• Text segment
╔══

I’m also a first generation homeschooler, I had a very successful homeschooling experience. Two of my siblings have terminal degrees in their fields, one sibling is working on his PhD at a top program in his field, and after dabbling in different things, I’m halfway through getting my JD from a top tier law school. In other words, nobody could possibly claim that I have an unreasonable axe to grind against homeschooling–I, and my family, are about as much of a homeschool success story as you can get. Which is why I think that most people shouldn’t be doing it.
Most homeschool families don’t have a parent with two masters degrees, including one in education, or a parent who studied in Europe, or any of the other academic advantages I had growing up. My successful homeschool friends all come from families with parents who were far better educated than the average who knew what it took to produce academically successful children. I’ve seen too many kids whose parents didn’t prepare them well for life because their parents didn’t have the tools to prepare their kids and thus relied on “professional homeschoolers” to provide materials and tell them what to teach their kids, without the knowledge to realize they were being given bad advice. And when that advice includes relying solely on fundamentalist textbook companies who don’t teach real science and barely teach math, while teaching a view of American history filtered through a lens of southern racism, you end up with kids woefully unprepared for life outside the bubble.
Hi Kathryn,
I see your point about having highly educated parents homeschooling resulting in highly educated kids, but looking at it from a broader perspective, I’ve got to say I don’t agree with your conclusion. I think that the parents who make good homeschoolers are those who are dedicated, committed, and willing to do the research. Usually their kids would also do well in public school because the parents are enthusiastic and involved.
Sometimes people who did not attend college have what it takes. I just think there should be protections for kids so if it doesn’t go well they’re not stuck. I also don’t believe you should be homeschooling if you don’t have at least a HS diploma or GED.
Also, there is a layer of privilege that exists whether you homeschool, private school, or public school. For instance, if you’d have gone to public school your parents would probably have lived near a good district and still been involved parents. You would quite likely still be getting a JD or something similar today.

╚══

• Items
╔══

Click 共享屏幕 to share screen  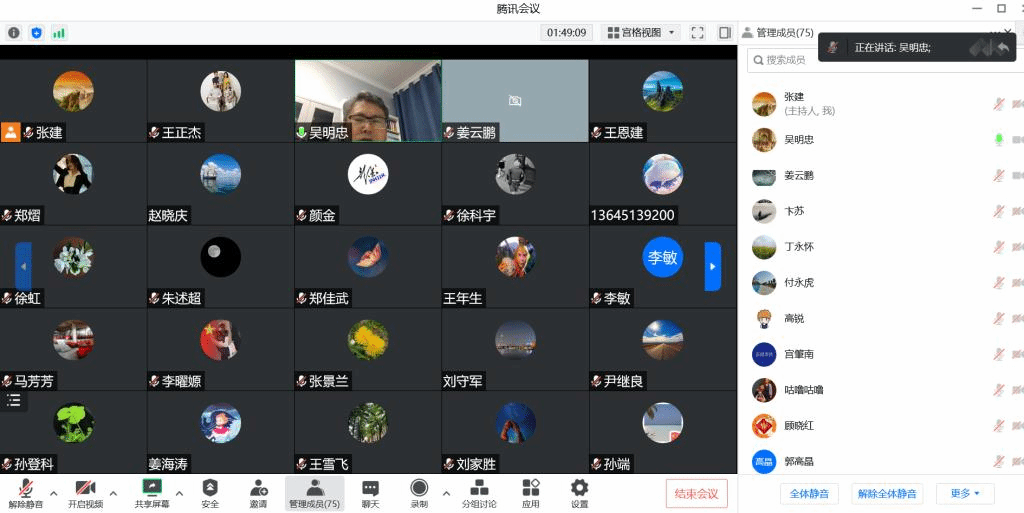[x=152, y=493]
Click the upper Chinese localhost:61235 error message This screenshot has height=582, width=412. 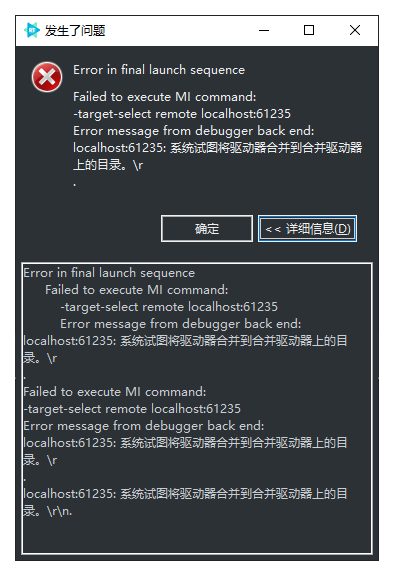[x=218, y=156]
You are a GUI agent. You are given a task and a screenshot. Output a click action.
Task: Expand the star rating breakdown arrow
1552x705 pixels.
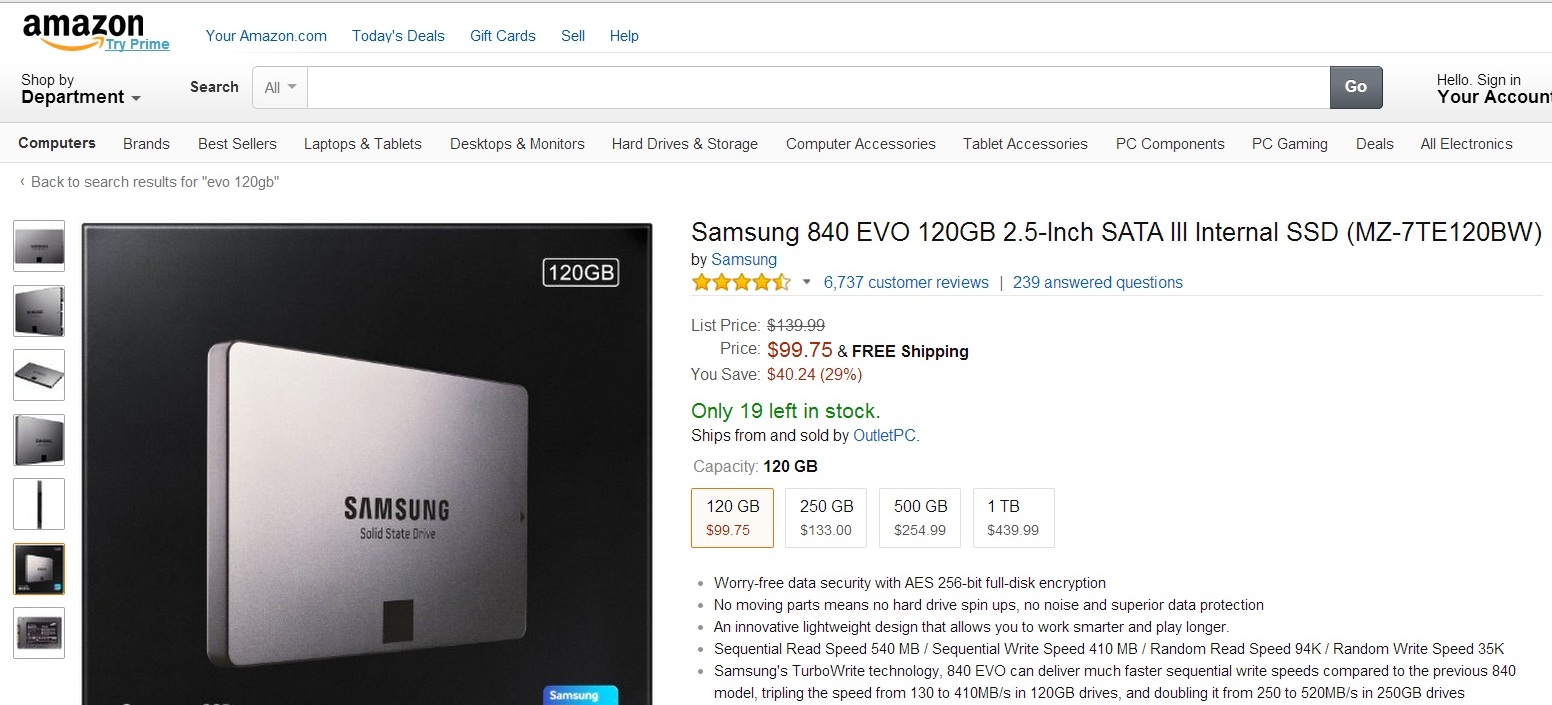tap(807, 283)
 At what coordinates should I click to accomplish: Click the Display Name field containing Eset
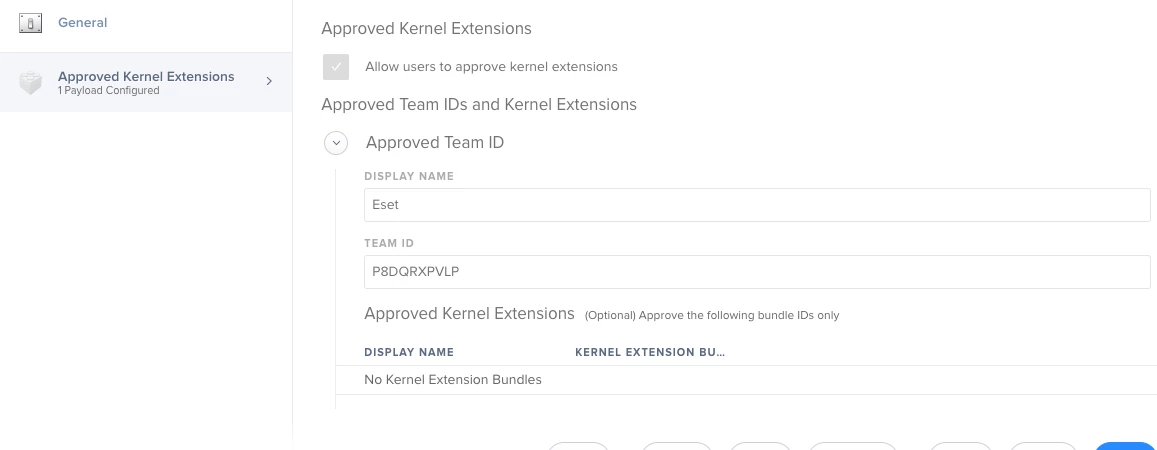tap(757, 205)
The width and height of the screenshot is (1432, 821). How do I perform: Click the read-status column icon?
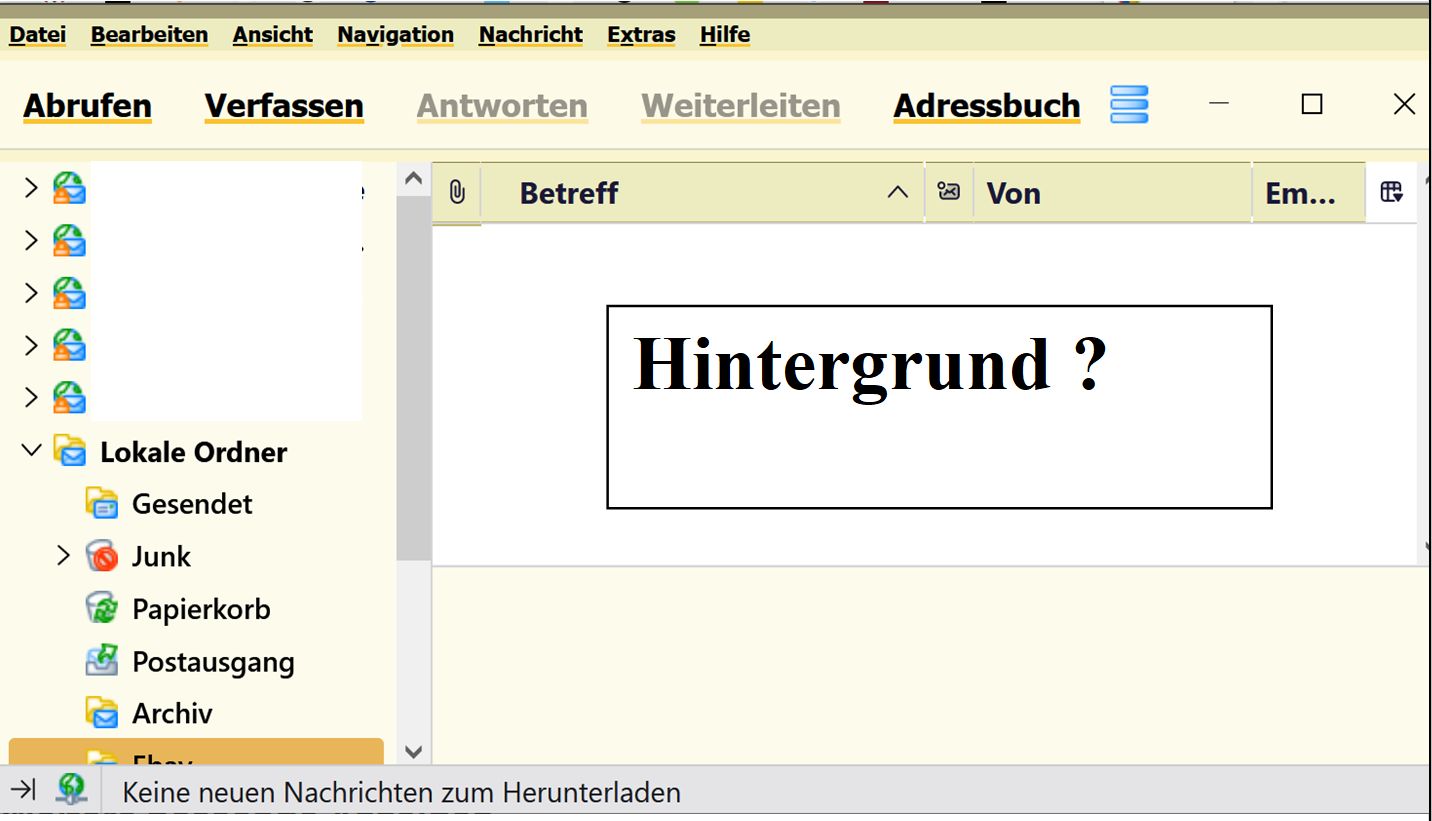[x=948, y=192]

╚══

• Short problem 1
Answer from the homeschooling comments:
(a) How many master's degrees does the first commenter say one parent held?
(b) What minimum credential does the reply say a parent should have before homeschooling?
(c) According to the reply, what traits do parents who make good homeschoolers have?
• Short problem 2
Repeat the passage from the homeschooling comments, starting at "Sometimes people who" and ending at "something similar today.".
The data has no connection to the homeschooling comments.

• Exercise result 1
(a) Two, including one in education.
(b) At least a HS diploma or GED.
(c) They are dedicated, committed, and willing to do the research.

• Exercise result 2
Sometimes people who did not attend college have what it takes. I just think there should be protections for kids so if it doesn’t go well they’re not stuck. I also don’t believe you should be homeschooling if you don’t have at least a HS diploma or GED.
Also, there is a layer of privilege that exists whether you homeschool, private school, or public school. For instance, if you’d have gone to public school your parents would probably have lived near a good district and still been involved parents. You would quite likely still be getting a JD or something similar today.